Wood won the 2005 NCHA Non-Pro Super Stakes on Chita Cash Cat, and the 1997 NCHA Non-Pro Derby on Chita Cash, and was also 1993 NCHA Non-Pro World Champion. But the Futurity championship had eluded her, until last night.
“It’s just a dream come true, that’s all,” said Wood. “A lot of times, when you come to the Futurity, you don’t have that kind of a horse, so you have to cut really careful and smart.
“So when you come to the Futurity on a horse like this, it’s ten times the pressure.”
Kobie Wood trained Donas Suen Boon, as well as her sire, Boon Too Suen; her dam, Donas Cool Cat; and Meradas Little Sue, three-times NCHA Open World Champion, and dam of Boon Too Suen.
“She’s got her mama’s read and her daddy’s reach, and the way she comes through there is like her daddy,” said Kobie of Donas Suen Boon. “And she stops a lot like her mama, and has all that of Meradas Little Sue.”
Reserve champion Greg Coalson was also reserve champion of the 1999 NCHA Non-Pro Futurity on Quejanapep, LTE $202,060, half-brother to Mia Browbeater, by High Brow Cat.
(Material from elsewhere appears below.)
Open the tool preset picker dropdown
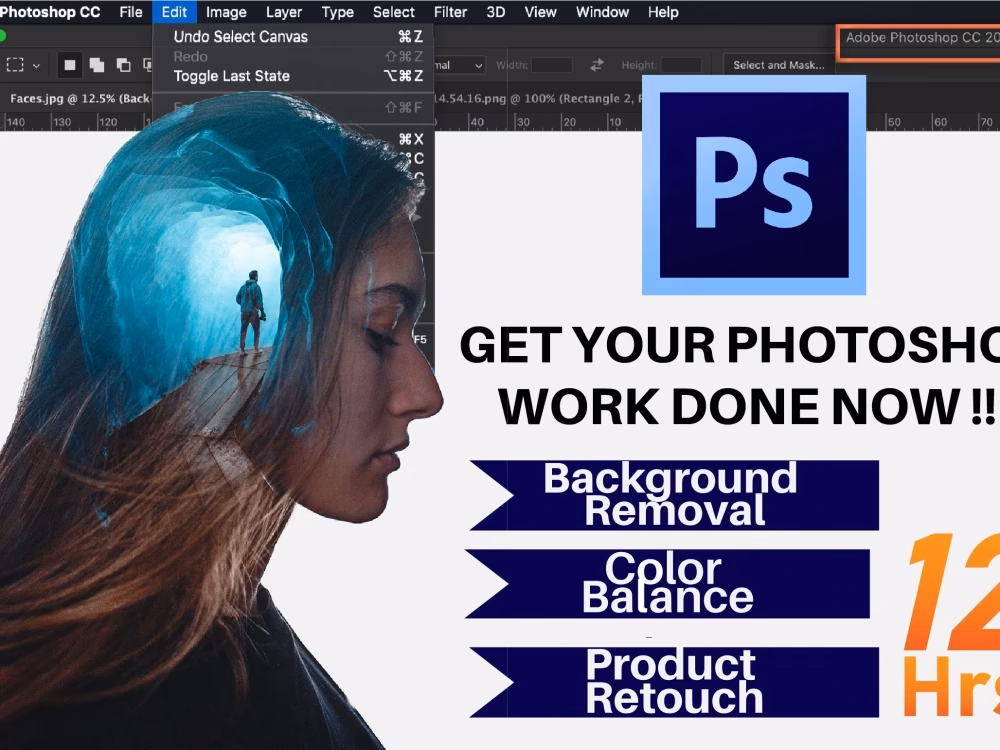The width and height of the screenshot is (1000, 750). pos(34,64)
Quejanaisalena, LTE $329,571, a half-brother by Smart Little Lena to Mia Browbeater, was another homegrown star raised and shown by Coalson.
Amateur champions
Destini Benson, Hillsborough, NJ, hit the jackpot with her first time to show in Fort Worth and a 217-points NCHA Amateur Futurity win.
“My horse was consistent, so he handled the bad cows really well,” said Benson of Jimmy Cracked Corn, by Widows Freckles
Luke Barnhart and Hal Of A Mate claimed reserve with 216.5 points.